The culture results are shown in FIGS. 2-3: the living cell density reached the highest at the sixth day of culture with the invasive CHO medium, which was 8.99X10 6 cell/mL, survival rate 93.33%; the living cell density reached the highest at the fifth day of culture with domestic commercial CHO medium, was 6.47X 10 6 The survival rate of cells/mL is 89.28%, and the living cell density reaches the highest at the fifth day of culture by using a foreign commercialized CHO culture medium, and is 6.41 multiplied by 10 6 cell/mL, survival rate was 87.76%. The results show that: compared with the commercialized culture medium at home and abroad, the invasive CHO culture medium prepared according to the embodiment 2 can effectively improve the density and the activity rate of living cells. Example 3:
serum-free culture medium for efficiently expressing recombinant collagen by CHO cells comprises the following components:
/>
culture conditions: preparing a CHO cell serum-free culture medium according to the above formula, marking the culture medium as a wound care CHO culture medium, and carrying out cell culture; 30mL of the invasive CHO culture medium, the domestic commercial CHO culture medium and the foreign commercial CHO culture medium are respectively and correspondingly added into three 125mL shake flasks, the temperature is preheated to 37 ℃, and the cell rate is 0.6X10 6 Inoculating cells/mL into three culture mediums respectively; glutamine at a final concentration of 6mM was added to each of the three media at 37℃with 5% CO 2 Culturing under the condition of shaking table rotating speed of 120 rpm; collecting samples after culture in each culture medium for Western Blot detection of COL3A1, P4H alpha and P4H beta protein expression;
the culture results are shown in FIG. 4: from the graph, the inventive invasive CHO culture medium is more beneficial to the expression of collagen and P4H alpha and P4H beta proteins, and has very obvious effect comparison.
Example 4:
serum-free culture medium for efficiently expressing recombinant collagen by CHO cells comprises the following components:
/>
the formula of the feed medium comprises the following components:
/>
culture conditions: preparing a CHO cell serum-free culture medium according to the above formula, marking the culture medium as a wound care CHO culture medium, and carrying out cell culture; 30mL of invasive CHO culture medium, domestic commercial CHO culture medium and foreign commercial CHO culture medium are respectively added into three 125mL shake flasks, and the mixture is preheated to 37 ℃ to 0.5X10 of cells 6 Inoculating cells/mL into three culture mediums respectively; glutamine at a final concentration of 6mM was added to each of the three media at 37℃with 5% CO 2 Culturing under the condition of shaking table rotating speed of 120rpm. When the density of living cells reaches 5.0-6.0X10 6 Feed (feed medium) was started at cells/mL and was prepared according to the formulation of the feed medium in example IV. Feeding was performed on days 3, 5, 7, 9, 11, and 13, respectively, in an amount of 4% (v/v) based on the volume of the initial medium (the invasive CHO medium).

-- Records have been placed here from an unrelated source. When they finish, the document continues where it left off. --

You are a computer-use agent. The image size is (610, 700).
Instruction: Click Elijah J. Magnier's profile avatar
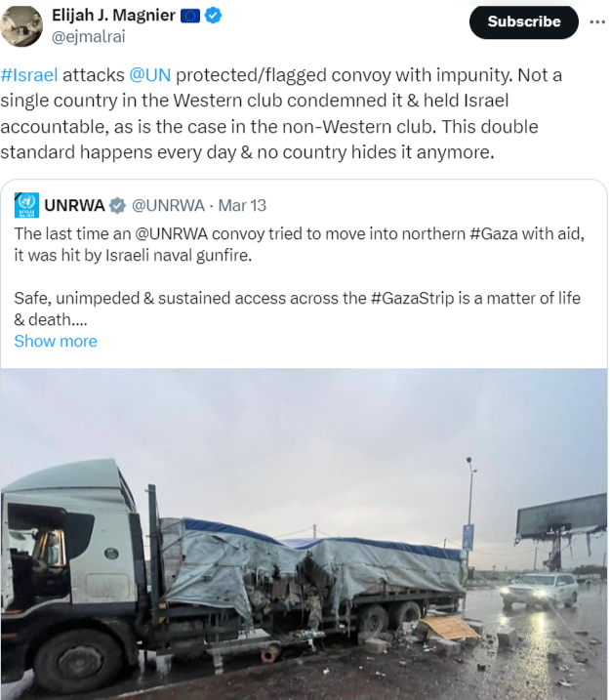click(x=21, y=24)
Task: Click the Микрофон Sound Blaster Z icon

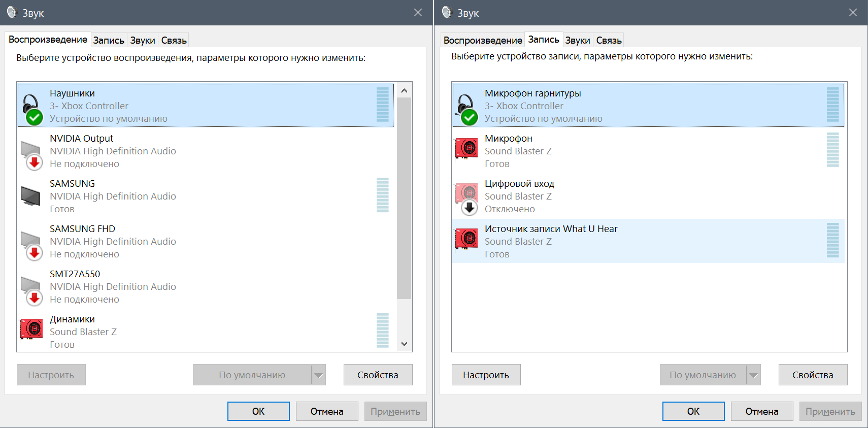Action: point(466,149)
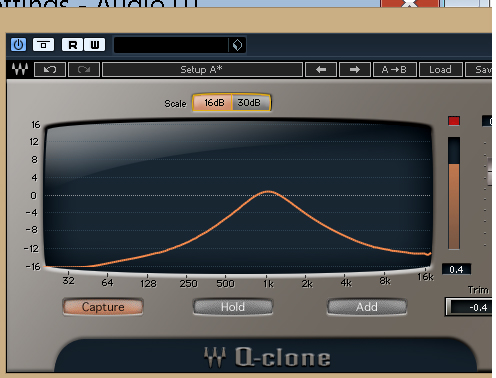The height and width of the screenshot is (378, 496).
Task: Click the redo arrow icon
Action: [x=84, y=69]
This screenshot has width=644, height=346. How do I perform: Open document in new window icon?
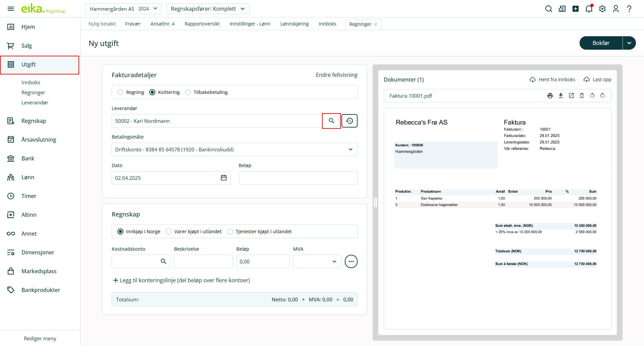pyautogui.click(x=571, y=96)
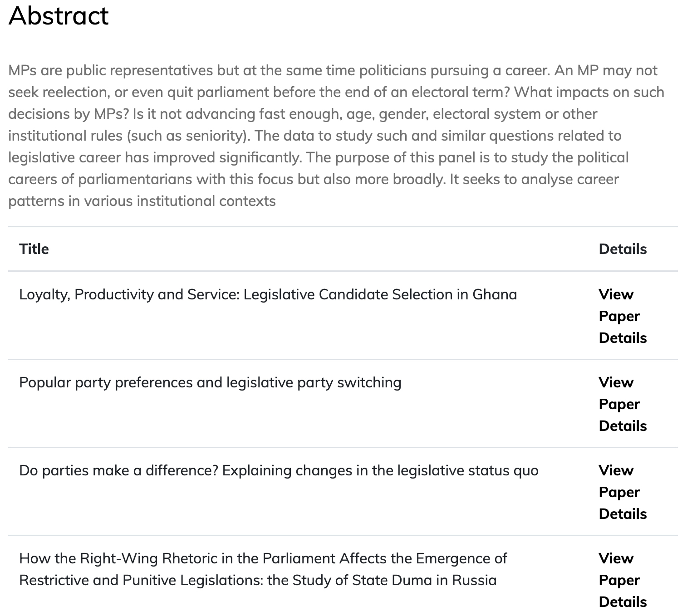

The culture results are shown in FIGS. 5-7: the fourth day of culture in the invasive CHO medium, the cell density reaches 6.0X10 6 cell/mL, cell density 5.58X10 on day four of culture with domestic commercial CHO medium 6 cell/mL, cell density 5.64X10 on the fourth day of culture with foreign commercial CHO medium 6 cells/mL; after the culture of the supplemented culture medium, the maximum viable cell density which can be achieved by the culture of the invasive CHO culture medium is 10.04 multiplied by 10 6 cells/mL, collagen expression level 0.89/L; the domestic commercial CHO feed medium is used for culture, and the maximum viable cell density is 7.5X10 6 cells/mL, collagen expression level 0.37g/L; the maximum viable cell density of 7.9X10 can be achieved by culture in a foreign commercial feed medium 6 cells/mL, collagen expression level 0.41g/L; the results show that: the culture medium provided by the invention can effectively promote the expression of collagen and has obvious technical effects.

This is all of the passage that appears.